Date: October - December, 2005, California Agriculture journal
Media Advisory: Testing times follow two cases of mad cow disease
While only two cases of mad cow disease (bovine spongiform encephalopathy, or BSE) have been confirmed in the United States since late 2003, they set off a national debate over how and to what degree American cattle should be tested for BSE. The current issue of the University of California’s peer-reviewed California Agriculture journal focuses on the policy implications of the U.S. cases of the fatal bovine disease.
“Critical questions facing the U.S. policy establishment include which tests to use, how many cattle to test, which cows to test, whether to decentralize testing sites, and in particular, whether or not to allow testing on farms,” writes Kate O’Neill, associate professor in the UC Berkeley Department of Environmental Science, Policy and Management, in the October-December 2005 issue.
In peer-reviewed studies, O’Neill analyzes U.S. regulatory policies regarding testing cattle for BSE, while UC Davis researchers describe a new DNA-based test to detect bovine contamination of cattle feed.

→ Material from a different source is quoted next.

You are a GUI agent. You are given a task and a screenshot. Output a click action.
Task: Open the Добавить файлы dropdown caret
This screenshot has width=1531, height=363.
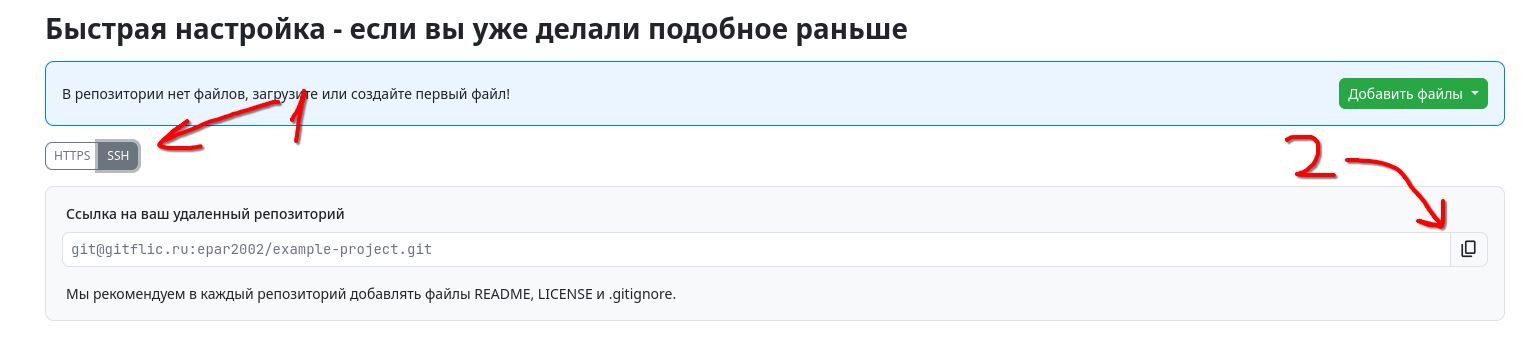pos(1475,94)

In an editorial overview, leaders of the UC Davis School of Veterinary Medicine, Bennie Osburn (dean) and Donald Klingborg (associate dean), discuss how University of California scientists are contributing to efforts to better understand, monitor and control BSE. Related news coverage explores recent BSE-related policy and research.
BSE is spread among cattle via feed contaminated with rendered ruminant animals infected by similar diseases. This practice was widespread in the United Kingdom — where BSE devastated the cattle industry during the 1990s — but is less common in the United States. BSE has been identified in cattle from about two-dozen nations around the world, albeit at much lower levels than those found in the United Kingdom. Scientists linked consumption of BSE-infected beef to variant Creutzfeldt-Jakob disease, a new form of an extremely rare but fatal brain disease in humans.
In 2004, the USDA vastly expanded BSE testing rates, with the majority of the program voluntary. To date the USDA has tested nearly 500,000 cattle for BSE. Critics of the current testing policy note that about 36 million cattle are slaughtered in the United States each year, making current levels insufficient. They also have called for disclosure of geographic location, age and disease status of sampled cattle. But proponents argue that the low levels of BSE found in the United States do not warrant the huge expense of a significantly expanded testing program.